I must respond to Barbara Kellerman's article (Editorial Pages, March 9), "A President for All Seasons."

An actor breathes life into someone else's words. He lives in that character for the hours or days while performing. The audience is mesmerized by this illusion. If the script is pleasant, beautiful, uplifting, with no ugly undertones, they come away feeling comfortable and sleep well. But if, on the other hand, the story is about squalor and unhappy people, most people wish to banish this from their memory rather quickly.

Reagan has capitalized on this human foible. He tells us a story about "A Shining City on the Hill"--everyone smiling, beautiful homes, happy children but very, very few minority faces. This is Hollywood hype, the art of illusion and Reagan is the Wizard of Oz.

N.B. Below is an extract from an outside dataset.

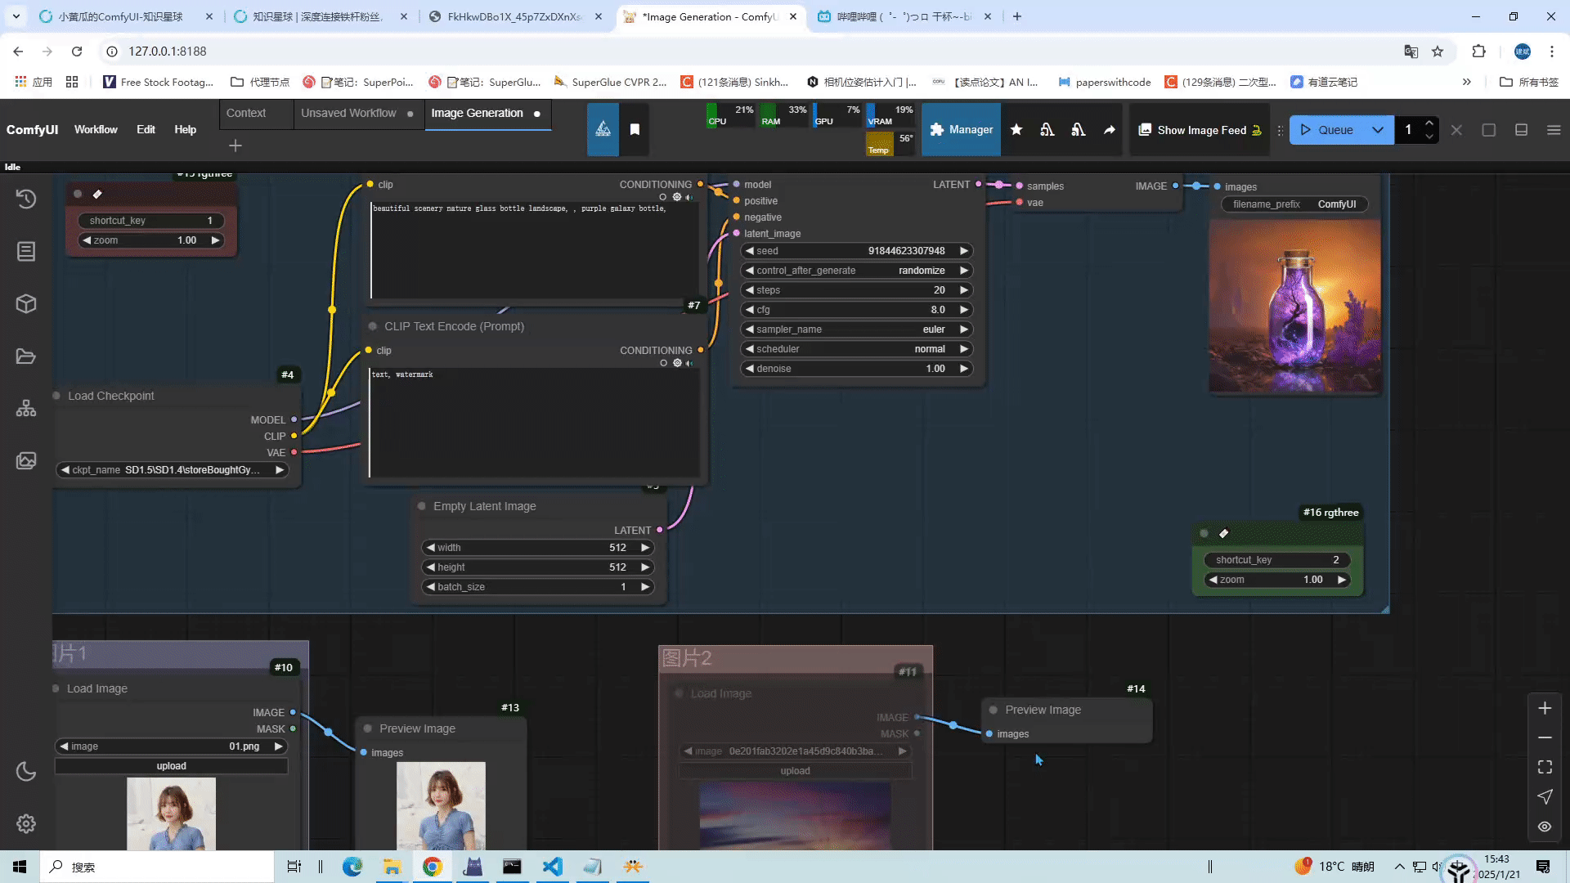Open the model library tree icon
This screenshot has height=883, width=1570.
point(26,408)
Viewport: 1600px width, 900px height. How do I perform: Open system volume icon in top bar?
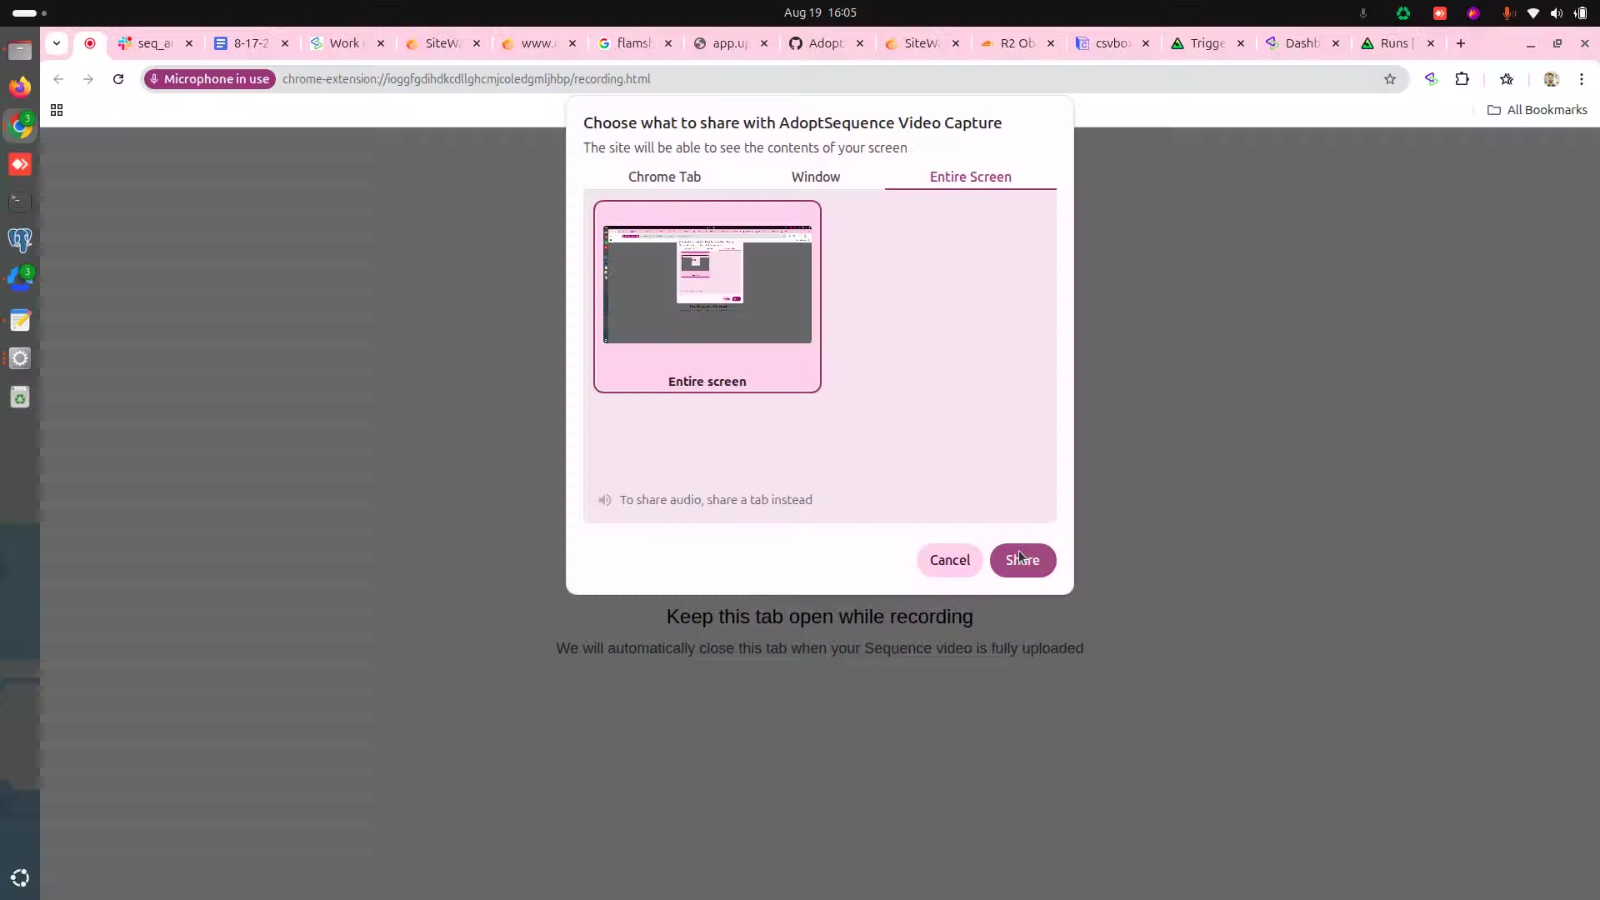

Kellerman also seems to be mesmerized, for she states, "Clearly Ronald Reagan is not a man of high intellectual accomplishment, nor does he seem sufficiently capable of empathizing with the growing numbers who are socially and economically deprived. On the contrary, his incurable optimism appears to blind him to some of life's unpleasant realities. But this same optimism also is a major asset: It taps into the sense of unlimited possibility that has been at the heart of the American national character for more than two centuries."

Baloney! It is not optimism that allows him to walk over the bodies; it is selfishness and greed and that is why his popularity grows. He says that people sleep on the grates and in the streets because they choose to, and this relieves a lot of people of a hell of a lot of guilt.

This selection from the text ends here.